The Yasukuni Shrine is a Shinto shrine established in 1869 in Tokyo. It was constructed in order to honor and worship the soldiers who have died for their country in the Boshin Civil War that brought about the Meiji restoration and sacrificed their lives in the service of their emperor to build a firm foundation for Japan to become a truly peaceful country. For some Asian countries such as China and South Korea, which had been victims under Japanese imperialism and aggression in the first half of the 20th century, the shrine was built to commemorate Japanese war criminals in the World War II, and it has become a blatant symbol for Japanese wartime militarism from the perspectives of these Asian countries. At the center of Yasukuni Shrine's controversy is the fact that those venerated included 14 convicted class-A war criminals, including former Prime Minister General Hideki Tojo. The Yasukuni Shrine is therefore frequently at the center of political storms, especially when several Japanese cabinet members and prime ministers pay their visits to worship the souls of the military war dead at the Shrine each year, as neighboring countries consider the visits by Japanese prime ministers to the shrine as an attempt to legitimize Japan's past militarism.

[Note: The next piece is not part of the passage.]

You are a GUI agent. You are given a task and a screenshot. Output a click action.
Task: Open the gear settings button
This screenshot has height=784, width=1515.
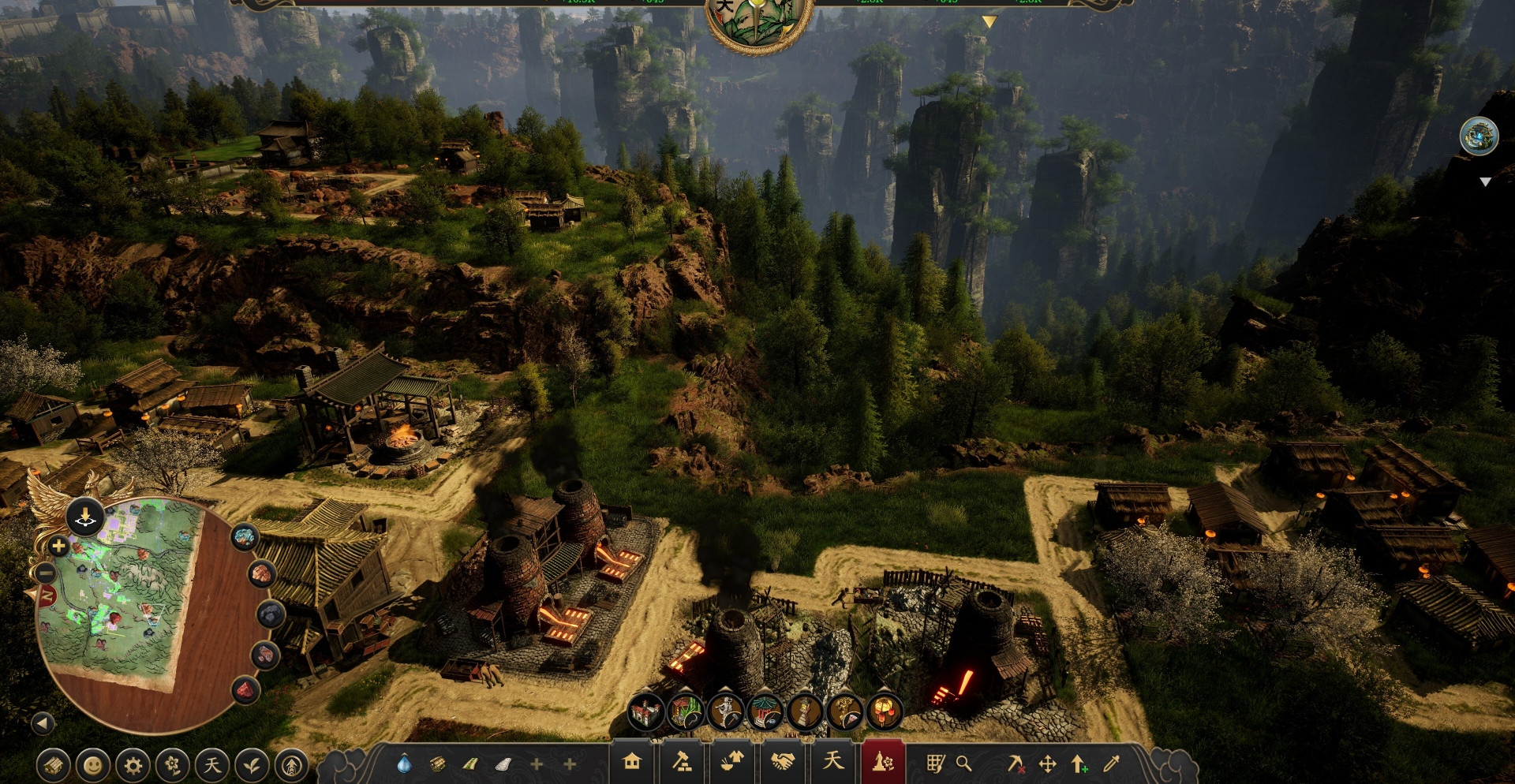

The politicized symbolism of the Yasukuni Shrine involves the conflict between incompatible Japanese party identities, the significance of Yasukuni in the Japanese nationalism, how the Japanese wartime history is perceived, and Japan's diplomatic and political relations with its neighboring East Asian countries.
Once an important site for rituals centered on the imperial emperor, Yasukuni symbolizes the nation's former fusion of the state and the Shinto religion, and it is the shrine where Japanese soldiers, officers, and civilian employees of the military who died in modern Japan's wars have been enshrined as heroic spirits.